La gouvernance politique est à la dérive. Victime de guerres culturelles, explicites ou larvées, de plus en plus utilisées à mauvais escient, supposée ne pas être à l’écoute des vraies gens et des vrais problèmes, la démocratie représentative peine à convaincre de son efficacité à construire un bien commun et un cadre de vie sociétal largement accepté.
Tout ceci est-il un tableau noir, aux traits forcés ? Une analyse simpliste ? Oui et non.
C’est vrai que la Belgique semble correspondre moins que d’autres pays (Hongrie, France, États-Unis…) aux traits proposés ci-dessus. Il arrive qu’on puisse encore construire des consensus plus ou moins stables, plus ou moins bien acceptés.
Mais les trois dimensions évoquées ci-dessus interagissent, se renforcent l’un l’autre. La difficulté d’imposer des adaptations aux modes de vie ne peut qu’accentuer les crises écologiques à venir ou accroître leurs impacts. Les mesures qu’il faudra bien prendre un jour ne peuvent que crisper plus encore. Dans un monde où tout doit être possible, aux aliments ultra-transformés écoulés dans une économie au total peu contrainte correspondent les idées ultra-simplistes vendues comme des savonnettes par les réseaux sociaux et des politiques peu scrupuleux. La même logique : à chacun ses produits, à chacun ses idées, à chacun son marché, à chacun ses électeurs.
D’escarmouches à des oppositions frontales
On est certes (encore) loin des guerres culturelles observées dans d’autres pays. Mais il n’en faudrait pas beaucoup pour y arriver. Des escarmouches à fleurets à peine mouchetés (les débats sur Francorchamps depuis longtemps, la volonté de taxer la viande attribuée aux écologistes lors de la campagne de 2019, les réactions excessives lors de la mise en place du plan Good Move à Bruxelles, l’assimilation de limitations de vitesse à une écologie punitive, du plan azote flamand à la fin de l’agriculture, la volonté de freiner les réformes vertes pour sauver l’économie…) pourraient vite se transformer en oppositions frontales, excitées et mises en exergue dans les campagnes à venir, au bénéfice des intérêts privés et des populistes.

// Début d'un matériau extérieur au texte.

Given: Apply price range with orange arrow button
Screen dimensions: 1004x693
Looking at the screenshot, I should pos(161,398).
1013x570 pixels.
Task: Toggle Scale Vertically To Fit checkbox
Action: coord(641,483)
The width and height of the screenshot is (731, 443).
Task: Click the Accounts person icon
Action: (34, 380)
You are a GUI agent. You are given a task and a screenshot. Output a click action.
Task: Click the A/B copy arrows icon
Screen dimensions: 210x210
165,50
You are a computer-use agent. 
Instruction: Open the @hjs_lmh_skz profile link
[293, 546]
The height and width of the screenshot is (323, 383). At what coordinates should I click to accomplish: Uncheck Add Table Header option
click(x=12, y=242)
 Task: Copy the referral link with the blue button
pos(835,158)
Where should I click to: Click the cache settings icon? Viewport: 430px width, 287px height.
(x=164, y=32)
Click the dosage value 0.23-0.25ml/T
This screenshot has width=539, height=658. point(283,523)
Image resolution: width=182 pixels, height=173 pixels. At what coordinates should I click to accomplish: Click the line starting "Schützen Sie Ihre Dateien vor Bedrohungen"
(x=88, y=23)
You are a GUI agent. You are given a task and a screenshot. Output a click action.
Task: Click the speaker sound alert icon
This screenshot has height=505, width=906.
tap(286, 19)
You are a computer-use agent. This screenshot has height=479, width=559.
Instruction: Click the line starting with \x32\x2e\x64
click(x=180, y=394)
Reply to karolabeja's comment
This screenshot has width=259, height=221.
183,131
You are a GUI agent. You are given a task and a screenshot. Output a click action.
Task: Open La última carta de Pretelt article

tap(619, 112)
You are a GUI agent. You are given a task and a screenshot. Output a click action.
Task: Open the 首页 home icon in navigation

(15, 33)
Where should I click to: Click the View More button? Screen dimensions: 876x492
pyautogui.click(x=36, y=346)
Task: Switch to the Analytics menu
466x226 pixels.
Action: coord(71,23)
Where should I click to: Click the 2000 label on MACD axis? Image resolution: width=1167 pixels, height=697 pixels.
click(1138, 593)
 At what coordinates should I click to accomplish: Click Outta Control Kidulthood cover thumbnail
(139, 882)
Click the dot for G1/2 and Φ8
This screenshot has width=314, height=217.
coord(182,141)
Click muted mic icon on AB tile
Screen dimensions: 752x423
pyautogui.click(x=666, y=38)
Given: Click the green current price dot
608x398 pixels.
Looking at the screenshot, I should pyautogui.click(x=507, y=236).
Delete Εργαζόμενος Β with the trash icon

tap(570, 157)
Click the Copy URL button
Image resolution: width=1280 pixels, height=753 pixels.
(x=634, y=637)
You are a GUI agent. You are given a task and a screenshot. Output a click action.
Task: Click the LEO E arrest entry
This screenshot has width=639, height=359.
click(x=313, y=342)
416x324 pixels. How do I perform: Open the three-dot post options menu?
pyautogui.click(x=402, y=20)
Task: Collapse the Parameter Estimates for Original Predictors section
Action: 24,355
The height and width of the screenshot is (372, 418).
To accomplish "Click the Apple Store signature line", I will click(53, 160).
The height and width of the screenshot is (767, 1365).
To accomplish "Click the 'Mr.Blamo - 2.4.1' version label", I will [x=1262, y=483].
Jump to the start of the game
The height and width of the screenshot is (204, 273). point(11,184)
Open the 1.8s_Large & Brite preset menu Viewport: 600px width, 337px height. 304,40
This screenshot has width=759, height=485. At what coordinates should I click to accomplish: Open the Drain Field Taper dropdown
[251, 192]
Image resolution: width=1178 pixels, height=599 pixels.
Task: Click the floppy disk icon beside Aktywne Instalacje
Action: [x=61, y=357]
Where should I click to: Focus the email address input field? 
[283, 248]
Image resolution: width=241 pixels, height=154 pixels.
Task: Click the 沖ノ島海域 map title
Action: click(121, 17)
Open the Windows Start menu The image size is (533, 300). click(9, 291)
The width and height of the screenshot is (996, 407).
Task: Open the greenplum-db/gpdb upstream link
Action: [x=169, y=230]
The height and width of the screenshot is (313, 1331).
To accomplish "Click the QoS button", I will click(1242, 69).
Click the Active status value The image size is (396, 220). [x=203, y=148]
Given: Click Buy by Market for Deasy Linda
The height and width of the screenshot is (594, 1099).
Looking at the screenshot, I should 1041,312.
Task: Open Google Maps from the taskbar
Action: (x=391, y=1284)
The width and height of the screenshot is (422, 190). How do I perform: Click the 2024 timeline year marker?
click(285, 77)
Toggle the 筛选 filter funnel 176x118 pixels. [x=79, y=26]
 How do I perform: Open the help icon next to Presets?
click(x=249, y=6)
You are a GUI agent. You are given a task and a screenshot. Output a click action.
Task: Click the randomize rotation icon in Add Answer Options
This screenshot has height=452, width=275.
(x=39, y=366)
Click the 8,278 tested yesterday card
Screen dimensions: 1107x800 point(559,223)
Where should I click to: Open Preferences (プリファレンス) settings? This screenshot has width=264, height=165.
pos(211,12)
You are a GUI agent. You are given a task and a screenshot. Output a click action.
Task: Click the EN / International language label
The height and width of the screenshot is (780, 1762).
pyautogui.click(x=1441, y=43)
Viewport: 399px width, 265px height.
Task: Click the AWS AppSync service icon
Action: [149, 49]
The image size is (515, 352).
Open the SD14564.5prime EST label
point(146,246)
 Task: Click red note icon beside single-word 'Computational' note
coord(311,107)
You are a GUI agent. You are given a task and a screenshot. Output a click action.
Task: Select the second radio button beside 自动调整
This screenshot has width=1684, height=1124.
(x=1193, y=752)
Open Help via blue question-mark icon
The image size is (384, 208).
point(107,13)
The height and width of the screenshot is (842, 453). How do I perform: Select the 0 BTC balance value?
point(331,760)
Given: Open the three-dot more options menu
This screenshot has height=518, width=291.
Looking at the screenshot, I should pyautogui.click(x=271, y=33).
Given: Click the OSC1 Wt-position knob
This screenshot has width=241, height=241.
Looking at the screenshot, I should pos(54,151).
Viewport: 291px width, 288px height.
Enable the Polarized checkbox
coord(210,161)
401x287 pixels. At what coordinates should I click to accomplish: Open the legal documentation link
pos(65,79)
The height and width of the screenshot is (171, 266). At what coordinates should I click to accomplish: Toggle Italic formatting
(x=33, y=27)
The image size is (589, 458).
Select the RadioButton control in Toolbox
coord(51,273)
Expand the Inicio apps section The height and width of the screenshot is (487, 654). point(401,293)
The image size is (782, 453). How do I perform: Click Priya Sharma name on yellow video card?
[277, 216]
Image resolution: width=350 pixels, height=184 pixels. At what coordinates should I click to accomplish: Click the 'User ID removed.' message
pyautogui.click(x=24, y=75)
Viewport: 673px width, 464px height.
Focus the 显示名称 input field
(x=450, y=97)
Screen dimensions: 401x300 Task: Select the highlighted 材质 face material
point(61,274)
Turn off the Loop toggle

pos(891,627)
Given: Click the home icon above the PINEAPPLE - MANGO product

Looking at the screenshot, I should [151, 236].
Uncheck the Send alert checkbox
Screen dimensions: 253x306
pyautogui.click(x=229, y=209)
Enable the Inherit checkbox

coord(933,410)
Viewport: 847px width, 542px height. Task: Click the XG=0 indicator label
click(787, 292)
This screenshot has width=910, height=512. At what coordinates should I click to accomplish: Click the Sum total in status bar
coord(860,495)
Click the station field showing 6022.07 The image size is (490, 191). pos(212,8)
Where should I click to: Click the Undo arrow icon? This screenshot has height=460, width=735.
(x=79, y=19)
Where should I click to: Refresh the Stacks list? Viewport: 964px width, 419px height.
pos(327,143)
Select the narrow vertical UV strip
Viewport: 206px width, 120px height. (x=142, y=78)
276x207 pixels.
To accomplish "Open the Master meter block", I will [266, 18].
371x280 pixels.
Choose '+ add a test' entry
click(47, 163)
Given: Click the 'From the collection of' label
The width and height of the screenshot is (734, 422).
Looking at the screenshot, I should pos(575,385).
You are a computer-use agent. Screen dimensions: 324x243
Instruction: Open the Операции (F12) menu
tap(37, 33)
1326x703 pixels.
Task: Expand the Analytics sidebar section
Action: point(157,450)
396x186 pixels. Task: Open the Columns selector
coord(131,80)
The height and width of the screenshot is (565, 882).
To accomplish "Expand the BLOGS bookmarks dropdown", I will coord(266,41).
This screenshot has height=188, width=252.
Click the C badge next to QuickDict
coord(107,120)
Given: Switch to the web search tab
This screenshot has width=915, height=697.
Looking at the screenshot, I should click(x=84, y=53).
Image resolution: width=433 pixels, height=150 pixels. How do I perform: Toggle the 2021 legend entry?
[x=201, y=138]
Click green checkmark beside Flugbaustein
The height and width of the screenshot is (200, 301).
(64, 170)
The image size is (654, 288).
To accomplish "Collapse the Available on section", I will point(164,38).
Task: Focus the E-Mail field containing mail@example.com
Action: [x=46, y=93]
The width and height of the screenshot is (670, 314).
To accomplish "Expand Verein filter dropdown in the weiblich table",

Il est, je pense, illusoire de penser que la Belgique, dans un contexte où les crises écologiques ne peuvent que s’accentuer, échappera encore longtemps aux évolutions socio-politiques et culturelles observées ailleurs dans le monde. Et, malheureusement, l’histoire a montré que les pires pensées – minoritaires au départ – arrivent à s’imposer.
Oui, je sais, il y a plein d’initiatives (sociales, culturelles, écologiques, économiques), voire de réalisations, prometteuses, qui donnent espoir. Mais tout cela reste insuffisant et parfois fragile. Et, surtout, l’horizon est court ; il n’est pas sûr du tout que l’on gagnera le combat culturel à temps pour contrebalancer les tendances centrifuges qui ne demandent qu’à se renforcer.